Luis María Anson



No hay salvación en el sándalo, no la hay en las raíces torturadas. El poeta es un ser para la nada, es un ser para la muerte. Entre los pétalos abrasados que preceden al último aliento, todo se explica en el no ser. Tiemblan los cuchillos sobre las arterias vegetales. Las serpientes ciegas y los pájaros inhóspitos encienden la oscuridad y la luz.



Canción errónea, el último libro de Antonio Gamoneda, es una tremenda meditación galopante. El poeta sabe que está pisando ya la oscura penumbra del más allá y se enfrenta con la muerte cara a cara, sin una vacilación, porque escucha las pisadas negras que ensucian la nieve. Sacude entonces la ceniza de sus párpados. Contempla el perfil de las ojivas cárdenas y se estremece en los cimacios de Vivaldi. La muerte es la hora sin tiempo, el recuerdo deshabitado del olvido. Cuerpo todavía vivo pero en agonía, el poeta alienta como un ser de soledad. Sabe que acaba de despertarse en la última mañana de su vida. Sobre el camino de hierro escucha el piafar de los caballos sementales. Las mentiras sagradas estimulan la muerte con su muerte. Es el verso metafísico, "la caída en el uno" de Heidegger, la superación de la lógica en los símbolos descodificados. Pero el amor se muestra todavía como un sacramento viejo, la última sustancia de sus venas, el cuerpo desollado en la fornicación sobre la púrpura.
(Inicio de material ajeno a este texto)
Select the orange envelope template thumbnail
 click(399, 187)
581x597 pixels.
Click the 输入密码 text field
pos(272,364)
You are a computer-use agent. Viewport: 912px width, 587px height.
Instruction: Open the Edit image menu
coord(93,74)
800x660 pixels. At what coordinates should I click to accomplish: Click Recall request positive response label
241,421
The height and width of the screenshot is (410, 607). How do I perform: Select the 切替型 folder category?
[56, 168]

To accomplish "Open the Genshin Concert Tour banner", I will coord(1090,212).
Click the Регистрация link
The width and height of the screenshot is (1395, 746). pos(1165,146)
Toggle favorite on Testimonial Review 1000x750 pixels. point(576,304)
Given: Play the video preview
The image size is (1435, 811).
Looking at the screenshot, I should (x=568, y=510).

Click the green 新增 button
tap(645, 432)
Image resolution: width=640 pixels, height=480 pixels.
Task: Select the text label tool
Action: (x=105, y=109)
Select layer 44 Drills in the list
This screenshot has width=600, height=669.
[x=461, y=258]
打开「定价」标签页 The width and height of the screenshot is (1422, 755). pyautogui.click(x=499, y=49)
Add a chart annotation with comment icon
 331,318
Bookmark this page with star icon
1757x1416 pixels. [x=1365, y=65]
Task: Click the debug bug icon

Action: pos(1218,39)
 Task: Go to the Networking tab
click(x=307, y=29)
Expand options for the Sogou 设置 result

En los versos de Gamoneda la luz se pelea a hachazos con la muerte. El poeta canta todavía con aliento, Léopold Sédar Senghor al fondo, a la mujer desnuda que arde en la belleza mientras una rosa de fuego se abre en su vientre clamoroso, entre las ingles celestes. En torno al amor giran las palomas. Ella, la amada, la que ardió en primavera, es roja y solar en el fulgor de los equinoccios. Desde su luz descienden las sílabas de oro. Todavía el amor habita en el olvido. El poeta vive entre la muerte cercana, entre el temor y el temblor, como Kierkegaard herido, acosado por las cicatrices y las sombras. Su emperrado corazón amora. Todavía hay música en sus venas. En la oquedad de la tristeza canta un pájaro altivo las palabras inmóviles. Hierve el rocío bajo los árboles torturados. La lluvia es negra sobre las amapolas y los muros. Zurean las palomas. La mentira es ya la única verdad. Huye la juventud divino tesoro cabalgando a galope tendido en los caballos del pasado. La muerte anuncia con sus gritos la cercanía azul de los cuchillos. El poeta solo pide una flor sobre su lápida.



René Char, igual que Gamoneda, escondía sus lágrimas entre las abejas y los pájaros. La luz se le acercaba como un animal transparente. En la Canción errónea, el poeta no sabe si va a morir porque tampoco sabe si ha nacido. No haber nacido, sí, esta sería la más cierta, la única solución. Porque la muerte es la madre de la vida. El poeta siente la lengua de la luz sobre su piel. Su propósito consiste en ser para no ser. Se le hiela el pensamiento que se hace profundo en el jardín de los desaparecidos. Avanza ciegamente hacia el gran sueño blanco de la muerte. Por encima ya del bien y del mal, camina los últimos pasos entre la desolación y el infinito cansancio. Abre entonces los ojos sobre el roble labrado, sobre la paciencia antigua, en el último amanecer, mientras escucha el gemido del mar. Entre la quietud y el vértigo, escribe Gamoneda, hay que restaurar el pacto luminoso con la muerte.



Las brasas de su corazón se calientan de nuevo en los amores más profundos. Recuerda entonces, huérfano de sí mismo, las manos grandes de su madre y aquel metal antiguo de sus ojos. Su piel era fresca como la piel del río. La herrumbre de la madre se hace gloriosa en la memoria del hijo. No penetra los ázimos hurmiento aunque en las telas de su corazón tejen sus manos la desgracia. Pero no todo está perdido. En la caja de Pandora, la de Rubén Darío, talismánica, pura, riente, se enciende la luz nueva de la esperanza. Es Cecilia, la nieta, que le dice: "Abuelo, respiras como un pájaro viejo. ¿Por qué conservas en ti tantas lágrimas?".